Document excerpt >>
Start of Block

Some people have called Wright this year's Scot Pollard. I think he's more like this year's Jay Guidinger.
So in a nutshell, the only reliable backup big man the Cavs currently have is Varejao, and he could end up on the bench in foul trouble four minutes into the game. So if you're looking for stabilizing depth, don't look to the Cavs' backup bigs.
The other option -- the option Brown is reportedly trying to pursue in training camp -- is to shuffle guys to other positions. If Ilgauskas and Wallace end up in sick bay together for a stretch of games, it would be possible to start Varejao at center and LeBron James at power forward, moving Sasha Pavlovic to LeBron's small forward spot and rounding out the backcourt with Mo Williams and Wally Szczerbiak or Delonte West.
The problem with that approach is it would probably neutralize LeBron's superlative athleticism to a degree. It would force LeBron to move closer to the basket, particularly at the defensive end, to guard guys bigger than him and focus on rebounding. He'd take more of a beating in the low-post mosh pit, and instead of running the floor in transition, he'd likely be the guy making the outlet pass.

End of Block

Record excerpts >>
Start of Block

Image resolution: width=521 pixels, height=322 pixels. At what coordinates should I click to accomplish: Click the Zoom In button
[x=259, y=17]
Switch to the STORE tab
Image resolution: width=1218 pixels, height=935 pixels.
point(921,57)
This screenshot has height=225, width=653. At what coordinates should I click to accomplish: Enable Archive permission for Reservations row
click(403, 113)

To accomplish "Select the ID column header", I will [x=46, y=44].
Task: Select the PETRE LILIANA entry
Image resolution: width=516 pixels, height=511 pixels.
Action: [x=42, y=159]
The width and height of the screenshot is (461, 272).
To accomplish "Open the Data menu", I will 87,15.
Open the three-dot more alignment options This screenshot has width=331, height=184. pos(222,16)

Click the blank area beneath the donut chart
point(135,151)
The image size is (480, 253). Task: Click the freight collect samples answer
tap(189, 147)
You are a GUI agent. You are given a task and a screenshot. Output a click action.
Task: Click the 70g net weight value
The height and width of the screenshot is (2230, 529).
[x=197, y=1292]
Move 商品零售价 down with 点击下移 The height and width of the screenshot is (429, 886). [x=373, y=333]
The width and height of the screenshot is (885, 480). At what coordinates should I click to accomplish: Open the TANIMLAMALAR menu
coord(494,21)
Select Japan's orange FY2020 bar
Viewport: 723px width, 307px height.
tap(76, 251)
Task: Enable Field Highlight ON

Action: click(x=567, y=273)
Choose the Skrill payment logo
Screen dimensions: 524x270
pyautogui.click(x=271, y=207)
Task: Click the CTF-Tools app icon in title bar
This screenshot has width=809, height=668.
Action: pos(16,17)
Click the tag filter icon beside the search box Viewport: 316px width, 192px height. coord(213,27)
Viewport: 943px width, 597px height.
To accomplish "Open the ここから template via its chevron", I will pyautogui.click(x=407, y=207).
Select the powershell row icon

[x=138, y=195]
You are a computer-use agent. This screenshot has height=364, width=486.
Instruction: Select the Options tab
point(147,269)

End of Block

Exercise requirements >>
(a) According to the Cavs frontcourt passage, who is the only reliable backup big man the Cavs currently have?
(b) Rewrite the Cavs frontcourt passage, beginning at the words "Some people have" and stopping after "Cavs' backup bigs.", with "Cavs" changed to "Cleveland" each time it appears.
Rely only on the Cavs frontcourt passage.

Results of the exercise >>
(a) Varejao

(b)
Some people have called Wright this year's Scot Pollard. I think he's more like this year's Jay Guidinger.
So in a nutshell, the only reliable backup big man the Cleveland currently have is Varejao, and he could end up on the bench in foul trouble four minutes into the game. So if you're looking for stabilizing depth, don't look to the Cleveland' backup bigs.